Now they will. Here is Ms. Anderson's list of Instant Clickoffs (and time, in seconds, it takes her to zap): Geraldo (1.1), "all sitcoms between 8 and 9 p.m." (0.08), evangelists (1.2) and psychic infomercials (3.4).
I'll tell you my Instant Clickoff of the week: Pat O'Brien, that lounge lizard CBS keeps putting on the air because they think, like, you know, he's like hip, he's like cool, he's happening. But Chatty Patty was unbearable in Albertville. And now he's haunting Lillehammer, set up to host the late-night Winter Olympics show, with "rock 'n' roll highlights," and annoyingly chummy interviews. Pat O'Brien doesn't host; he oozes. We're talking 30-weight oil here. I see him, I hear him. I'm outta there! Click! (Unfortunately, Chatty Patty's show doesn't air till after David Letterman, so I can't stay awake to click him off; this year, I content myself to click him off during promos.)
With the persistent snow and ice on side streets in and around Baltimore, people are "throning the asphalt" again.
Throning the asphalt is the provincial custom, observed in most rowhouse neighborhoods, of staking a parking space in the street in front of one's home using a piece of furniture or other object large enough to discourage neighbors or visitors from taking a space you have painstakingly cleaned of snow and ice.

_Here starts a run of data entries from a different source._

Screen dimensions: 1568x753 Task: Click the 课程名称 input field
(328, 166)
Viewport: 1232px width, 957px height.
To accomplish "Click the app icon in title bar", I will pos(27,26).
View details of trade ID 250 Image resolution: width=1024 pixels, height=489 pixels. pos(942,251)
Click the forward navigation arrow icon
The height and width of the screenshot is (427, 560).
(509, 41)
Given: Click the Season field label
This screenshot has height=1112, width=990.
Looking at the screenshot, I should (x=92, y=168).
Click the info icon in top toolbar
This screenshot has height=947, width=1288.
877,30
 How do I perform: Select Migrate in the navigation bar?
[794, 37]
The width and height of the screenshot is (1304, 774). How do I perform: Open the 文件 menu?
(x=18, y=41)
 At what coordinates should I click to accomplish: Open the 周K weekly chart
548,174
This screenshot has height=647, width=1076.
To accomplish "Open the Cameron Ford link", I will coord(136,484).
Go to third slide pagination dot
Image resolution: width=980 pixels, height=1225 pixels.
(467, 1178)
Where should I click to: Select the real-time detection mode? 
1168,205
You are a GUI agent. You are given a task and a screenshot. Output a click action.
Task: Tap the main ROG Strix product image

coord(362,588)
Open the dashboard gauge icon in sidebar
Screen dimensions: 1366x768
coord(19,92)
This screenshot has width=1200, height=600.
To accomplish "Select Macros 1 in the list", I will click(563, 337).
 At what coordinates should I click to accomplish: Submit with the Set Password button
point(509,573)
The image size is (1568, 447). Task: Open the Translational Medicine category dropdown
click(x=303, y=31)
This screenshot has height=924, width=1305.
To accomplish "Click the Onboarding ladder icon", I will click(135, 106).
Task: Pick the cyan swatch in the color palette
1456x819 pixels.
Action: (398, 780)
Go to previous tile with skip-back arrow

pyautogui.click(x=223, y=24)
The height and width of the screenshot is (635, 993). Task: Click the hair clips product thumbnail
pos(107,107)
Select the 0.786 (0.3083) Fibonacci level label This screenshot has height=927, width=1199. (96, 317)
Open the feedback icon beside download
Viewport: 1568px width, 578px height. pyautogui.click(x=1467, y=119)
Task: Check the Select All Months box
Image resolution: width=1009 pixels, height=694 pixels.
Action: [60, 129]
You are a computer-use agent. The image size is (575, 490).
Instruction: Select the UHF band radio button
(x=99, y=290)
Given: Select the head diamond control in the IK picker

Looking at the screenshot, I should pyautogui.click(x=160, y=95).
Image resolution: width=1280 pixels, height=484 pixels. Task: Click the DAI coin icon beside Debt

It's a tension-diffusing gesture that spares neighborhoods potentially ugly situations that develop when men and women fight over parking spaces.
This week, we've noticed all kinds of articles used for throning the asphalt. It's happening all over Catonsville. On St. Agnes Lane, we saw a bamboo-and-cane rocking chair in front of one house and a Christmas tree and three snow shovels laid end to end in front of another. From certain streets in Towson and Northwood, we're receiving reports of Weber grills, stolen grocery carts and soft chairs.
A Glen Burnie drama
After Tim Marshallsay, pizza man, made a delivery in a Glen Burnie development last Friday evening, his Honda Civic became entrenched in snow.
People watched from windows as he tried to free himself. Two men with shovels watched and pointed. After 45 minutes, the man to whom Tim had made the delivery came out of his house and said: "Are you stuck?"
Just the gloves, please
Will the women who took my red winter gloves from Long John's Pub on Friday, Feb. 4 kindly return them? Just drop them off. Put them in the mail. No games. Just the gloves.